The common denominator in all of these programs is that the goals of the health care institution and the malpractice carrier were perfectly aligned. The push by CRICO to move these training programs forward was ultimately well appreciated by the hospitals. In each case, the health care entities indicated that these training programs were initiatives they wanted to undertake but might not have prioritized. Thus, the determined involvement of the insurance entity—in this case, CRICO—served as an effective change agent.

Conclusion: A Challenge

In malpractice cases, causative themes can often be grouped into the following categories:

  • • Lack of reliable processes;
  • • Delayed or inadequate crisis response;
  • • Failure to develop differential diagnoses;
  • • Inconsistent technical performance;
  • • Poor communication.

All of these themes can be directly addressed by well-developed simulation and team training programs. That is another way of saying that there is an important intersect between the overall goals and mission of malpractice carriers and those of health care institutions and individual providers. As has happened in the Harvard system, there should be an active partnership between the malpractice carrier and the health care organization.
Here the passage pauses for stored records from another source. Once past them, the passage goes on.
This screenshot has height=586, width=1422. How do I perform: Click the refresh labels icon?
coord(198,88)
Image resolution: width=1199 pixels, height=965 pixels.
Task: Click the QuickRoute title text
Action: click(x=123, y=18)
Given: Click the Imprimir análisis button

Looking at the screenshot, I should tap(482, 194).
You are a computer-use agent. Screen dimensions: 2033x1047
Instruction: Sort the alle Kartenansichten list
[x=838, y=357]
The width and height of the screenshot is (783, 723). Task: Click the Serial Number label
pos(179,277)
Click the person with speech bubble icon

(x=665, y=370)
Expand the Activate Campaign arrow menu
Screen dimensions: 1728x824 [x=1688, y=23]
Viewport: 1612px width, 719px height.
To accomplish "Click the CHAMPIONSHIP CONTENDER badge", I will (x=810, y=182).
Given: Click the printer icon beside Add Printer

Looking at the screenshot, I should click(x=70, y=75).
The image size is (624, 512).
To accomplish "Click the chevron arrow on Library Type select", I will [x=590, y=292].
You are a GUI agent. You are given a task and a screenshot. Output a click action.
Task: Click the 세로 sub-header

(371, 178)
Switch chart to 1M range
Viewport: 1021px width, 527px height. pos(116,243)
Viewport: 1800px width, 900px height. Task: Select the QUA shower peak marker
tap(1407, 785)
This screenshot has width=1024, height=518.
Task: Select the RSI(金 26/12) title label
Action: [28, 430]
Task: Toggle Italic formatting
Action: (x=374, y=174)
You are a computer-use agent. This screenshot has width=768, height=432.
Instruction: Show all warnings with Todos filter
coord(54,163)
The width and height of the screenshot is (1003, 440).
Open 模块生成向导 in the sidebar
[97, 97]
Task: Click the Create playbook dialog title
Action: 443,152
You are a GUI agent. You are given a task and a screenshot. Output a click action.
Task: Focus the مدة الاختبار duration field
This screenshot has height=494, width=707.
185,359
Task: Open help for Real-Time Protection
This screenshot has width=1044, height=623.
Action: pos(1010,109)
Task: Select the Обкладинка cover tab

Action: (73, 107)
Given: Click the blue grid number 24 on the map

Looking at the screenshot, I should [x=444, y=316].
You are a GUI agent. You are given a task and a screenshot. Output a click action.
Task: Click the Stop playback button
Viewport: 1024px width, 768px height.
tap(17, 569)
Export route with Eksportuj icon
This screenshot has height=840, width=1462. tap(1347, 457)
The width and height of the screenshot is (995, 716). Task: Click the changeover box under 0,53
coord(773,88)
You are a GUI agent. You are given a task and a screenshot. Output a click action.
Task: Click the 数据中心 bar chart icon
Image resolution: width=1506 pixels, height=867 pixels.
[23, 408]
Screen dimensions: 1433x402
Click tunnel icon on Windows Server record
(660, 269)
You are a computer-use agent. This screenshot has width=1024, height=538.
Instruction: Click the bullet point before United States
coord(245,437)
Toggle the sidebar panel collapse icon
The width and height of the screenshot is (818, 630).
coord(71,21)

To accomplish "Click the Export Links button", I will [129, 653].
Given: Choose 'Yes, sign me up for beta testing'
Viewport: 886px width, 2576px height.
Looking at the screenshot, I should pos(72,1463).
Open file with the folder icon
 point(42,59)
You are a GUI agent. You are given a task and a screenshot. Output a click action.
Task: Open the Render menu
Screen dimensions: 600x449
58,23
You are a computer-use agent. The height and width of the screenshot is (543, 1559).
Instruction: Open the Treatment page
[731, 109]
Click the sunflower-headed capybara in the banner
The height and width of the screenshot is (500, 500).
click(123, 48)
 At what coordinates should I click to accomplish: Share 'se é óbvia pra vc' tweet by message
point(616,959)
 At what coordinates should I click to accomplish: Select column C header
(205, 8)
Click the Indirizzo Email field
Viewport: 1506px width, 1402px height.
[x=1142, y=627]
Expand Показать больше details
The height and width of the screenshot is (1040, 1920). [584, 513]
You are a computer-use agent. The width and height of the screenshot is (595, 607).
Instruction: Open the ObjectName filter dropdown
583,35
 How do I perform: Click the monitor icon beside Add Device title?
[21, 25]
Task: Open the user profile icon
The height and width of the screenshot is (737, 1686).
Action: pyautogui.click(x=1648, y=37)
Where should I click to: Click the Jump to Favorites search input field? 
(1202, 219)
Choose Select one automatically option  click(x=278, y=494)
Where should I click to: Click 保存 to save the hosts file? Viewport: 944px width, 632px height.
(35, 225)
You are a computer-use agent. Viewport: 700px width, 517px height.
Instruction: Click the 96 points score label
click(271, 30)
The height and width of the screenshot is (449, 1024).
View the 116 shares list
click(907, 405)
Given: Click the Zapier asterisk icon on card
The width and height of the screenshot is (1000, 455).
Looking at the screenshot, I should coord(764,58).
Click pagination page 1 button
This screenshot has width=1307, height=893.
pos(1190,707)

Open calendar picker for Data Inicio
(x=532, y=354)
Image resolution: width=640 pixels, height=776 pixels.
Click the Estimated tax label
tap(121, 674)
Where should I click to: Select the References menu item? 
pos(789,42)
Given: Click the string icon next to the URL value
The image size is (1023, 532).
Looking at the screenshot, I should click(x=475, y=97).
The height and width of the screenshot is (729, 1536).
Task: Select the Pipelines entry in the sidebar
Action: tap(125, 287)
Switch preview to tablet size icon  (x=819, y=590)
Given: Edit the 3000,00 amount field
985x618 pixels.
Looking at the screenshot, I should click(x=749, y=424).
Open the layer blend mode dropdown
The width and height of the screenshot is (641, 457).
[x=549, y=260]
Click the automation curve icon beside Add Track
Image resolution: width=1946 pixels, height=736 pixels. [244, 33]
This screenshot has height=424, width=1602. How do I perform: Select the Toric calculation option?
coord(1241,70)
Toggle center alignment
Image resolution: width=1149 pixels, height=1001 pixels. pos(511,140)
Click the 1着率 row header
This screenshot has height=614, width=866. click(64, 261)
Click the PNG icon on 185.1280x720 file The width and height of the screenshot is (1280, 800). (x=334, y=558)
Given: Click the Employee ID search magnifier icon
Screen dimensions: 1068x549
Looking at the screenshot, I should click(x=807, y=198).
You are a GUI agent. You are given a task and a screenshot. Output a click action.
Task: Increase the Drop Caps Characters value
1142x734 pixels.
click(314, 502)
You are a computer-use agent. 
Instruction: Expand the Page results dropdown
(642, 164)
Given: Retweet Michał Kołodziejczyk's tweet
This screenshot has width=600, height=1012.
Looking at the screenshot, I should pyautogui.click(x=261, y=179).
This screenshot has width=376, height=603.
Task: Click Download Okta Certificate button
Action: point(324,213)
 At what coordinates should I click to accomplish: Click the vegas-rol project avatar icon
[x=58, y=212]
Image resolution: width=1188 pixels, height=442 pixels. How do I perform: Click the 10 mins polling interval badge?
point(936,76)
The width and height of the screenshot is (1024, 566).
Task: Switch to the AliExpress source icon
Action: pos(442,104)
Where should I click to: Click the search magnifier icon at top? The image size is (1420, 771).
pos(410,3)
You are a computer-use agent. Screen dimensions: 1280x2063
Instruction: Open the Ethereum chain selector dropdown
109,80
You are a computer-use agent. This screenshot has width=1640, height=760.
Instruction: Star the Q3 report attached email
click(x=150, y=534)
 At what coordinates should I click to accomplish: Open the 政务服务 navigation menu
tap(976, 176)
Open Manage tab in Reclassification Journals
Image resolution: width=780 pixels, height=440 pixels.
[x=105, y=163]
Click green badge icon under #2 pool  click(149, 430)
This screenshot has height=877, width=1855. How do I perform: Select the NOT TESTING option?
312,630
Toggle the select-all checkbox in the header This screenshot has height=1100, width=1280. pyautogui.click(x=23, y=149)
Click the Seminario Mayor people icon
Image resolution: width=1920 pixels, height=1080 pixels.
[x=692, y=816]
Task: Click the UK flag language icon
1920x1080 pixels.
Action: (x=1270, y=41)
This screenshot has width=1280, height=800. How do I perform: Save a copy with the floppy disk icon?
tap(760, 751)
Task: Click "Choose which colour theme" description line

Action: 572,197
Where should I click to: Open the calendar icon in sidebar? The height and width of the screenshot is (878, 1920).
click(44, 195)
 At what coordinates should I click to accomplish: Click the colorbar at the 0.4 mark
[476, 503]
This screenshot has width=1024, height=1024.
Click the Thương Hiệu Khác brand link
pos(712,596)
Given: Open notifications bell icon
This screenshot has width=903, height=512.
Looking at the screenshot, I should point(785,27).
If this has not happened in your system, I would challenge you to challenge your malpractice carrier. Will they be your partner in moving together around these critical goals? If so, how can they help with critical resources in making certain that change is well identified, well implemented, and well sustained?

Collaborative investment in simulation and team training is one of the places where this partnership can best manifest itself. As more and more malpractice carriers understand the enormous potential of this collaboration, there is greater likelihood that preventable patient injuries will be significantly reduced.